## Belge Metni:

****************************************

Dönemin sağcı basınının, nesnel kanıtlardan yoksun subjektif temmenilere dayalı başarısızlık iddialarına karşın, IRA kadrolarının öncülük ettiği ‘kolonyalist politikalara paydos grevi’ İrlanda ulusal kurtuluş hareketinin geleceğine ve kitlesel gelişimine damga vurdu denebilir. Bazı siyasi analistlere göre İrlanda halkına önemli hak ve özgürlükler sağlayan Hayırlı Cuma Anlaşması’nın zafer tohumları o sessiz azizlerin beden orucuyla atılmış oldu. Aradan onca zaman geçtiği halde bugün bile sıradan bir İrlandalıya İrlanda Cumhuriyetçiliğinin temeli neye dayanıyor, diye sorarsanız alacağınız cevap büyük ölçüde bellidir: Bobby Sands ve arkadaşlarının haklı direniş mirasına.
Gazete manşetleri üzerine analizleriyle bilinen Guardian’dan Roy Greenslade 1968’den 1998’e kadar şiddetlenerek artan İrlanda sorununda İngiliz popüler ve sağ kanat basınında ‘yandaş’ ve taraflı yayıncılığın bulaşıcı bir hastalığa dönüştüğü konusunda önemli bir tespitte bulunuyor. İrlanda ulusal hareketini yakından takip eden Greenslade “Maze cezaevindeki açlık grevi dışarıyı muazzam şekilde etkiledi. Gazeteler bu gerçeği yazmadığı için Britanya halkı bunu fark etmedi. Birçoğu bugün bile bu hakikati anlamış değil” diyor.

****************************************

## Sağlanan Veriler:
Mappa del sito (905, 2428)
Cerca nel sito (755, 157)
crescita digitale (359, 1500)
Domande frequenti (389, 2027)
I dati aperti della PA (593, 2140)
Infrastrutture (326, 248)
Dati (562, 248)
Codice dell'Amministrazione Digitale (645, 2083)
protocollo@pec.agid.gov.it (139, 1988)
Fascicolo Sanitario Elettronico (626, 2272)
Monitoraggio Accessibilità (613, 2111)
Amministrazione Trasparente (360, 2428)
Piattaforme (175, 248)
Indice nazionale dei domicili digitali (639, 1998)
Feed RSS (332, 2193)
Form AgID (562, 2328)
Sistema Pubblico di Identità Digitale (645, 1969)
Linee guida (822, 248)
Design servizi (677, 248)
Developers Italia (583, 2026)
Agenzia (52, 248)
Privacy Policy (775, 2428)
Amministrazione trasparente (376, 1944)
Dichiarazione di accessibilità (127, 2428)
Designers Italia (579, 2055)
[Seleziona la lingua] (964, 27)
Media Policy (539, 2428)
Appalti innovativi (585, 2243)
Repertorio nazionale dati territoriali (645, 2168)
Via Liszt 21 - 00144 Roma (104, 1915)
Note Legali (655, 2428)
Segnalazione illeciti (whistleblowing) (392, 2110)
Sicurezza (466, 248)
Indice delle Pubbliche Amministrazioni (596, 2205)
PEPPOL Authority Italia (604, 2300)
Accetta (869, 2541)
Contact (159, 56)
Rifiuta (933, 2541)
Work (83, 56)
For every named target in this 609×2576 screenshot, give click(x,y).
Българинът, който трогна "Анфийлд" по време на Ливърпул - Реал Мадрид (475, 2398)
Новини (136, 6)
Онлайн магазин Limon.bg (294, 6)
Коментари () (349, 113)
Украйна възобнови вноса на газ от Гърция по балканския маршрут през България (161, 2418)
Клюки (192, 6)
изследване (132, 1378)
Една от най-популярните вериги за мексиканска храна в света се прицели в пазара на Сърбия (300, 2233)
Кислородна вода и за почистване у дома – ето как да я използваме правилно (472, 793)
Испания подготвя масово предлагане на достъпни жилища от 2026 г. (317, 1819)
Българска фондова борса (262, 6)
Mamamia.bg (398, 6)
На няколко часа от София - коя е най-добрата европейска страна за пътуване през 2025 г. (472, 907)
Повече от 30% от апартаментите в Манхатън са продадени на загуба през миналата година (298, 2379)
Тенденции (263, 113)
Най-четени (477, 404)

****************************************

## Alıştırma Görevleri:
1) Açlık grevi üzerine olan metinden "Dönemin sağcı basınının, nesnel" ifadesiyle başlayıp "haklı direniş mirasına." ifadesine kadar (bu ifade de dahil) olan bölümü değiştirmeden döndürün.
2) Girdilerde "Rifiuta (933, 2541)" içeren satırdan "Коментари () (349, 113)" içeren satıra kadar (bu satır da dahil) olan satırları, boş satırları atlayarak "Sıra" ve "Satır" sütunlu bir Markdown tablosu olarak yeniden yazın.

## Çözümlü Yanıtlar:
1)
Dönemin sağcı basınının, nesnel kanıtlardan yoksun subjektif temmenilere dayalı başarısızlık iddialarına karşın, IRA kadrolarının öncülük ettiği ‘kolonyalist politikalara paydos grevi’ İrlanda ulusal kurtuluş hareketinin geleceğine ve kitlesel gelişimine damga vurdu denebilir. Bazı siyasi analistlere göre İrlanda halkına önemli hak ve özgürlükler sağlayan Hayırlı Cuma Anlaşması’nın zafer tohumları o sessiz azizlerin beden orucuyla atılmış oldu. Aradan onca zaman geçtiği halde bugün bile sıradan bir İrlandalıya İrlanda Cumhuriyetçiliğinin temeli neye dayanıyor, diye sorarsanız alacağınız cevap büyük ölçüde bellidir: Bobby Sands ve arkadaşlarının haklı direniş mirasına.

2)
| Sıra | Satır |
|---|---|
| 1 | Rifiuta (933, 2541) |
| 2 | Work (83, 56) |
| 3 | For every named target in this 609×2576 screenshot, give click(x,y). |
| 4 | Българинът, който трогна "Анфийлд" по време на Ливърпул - Реал Мадрид (475, 2398) |
| 5 | Новини (136, 6) |
| 6 | Онлайн магазин Limon.bg (294, 6) |
| 7 | Коментари () (349, 113) |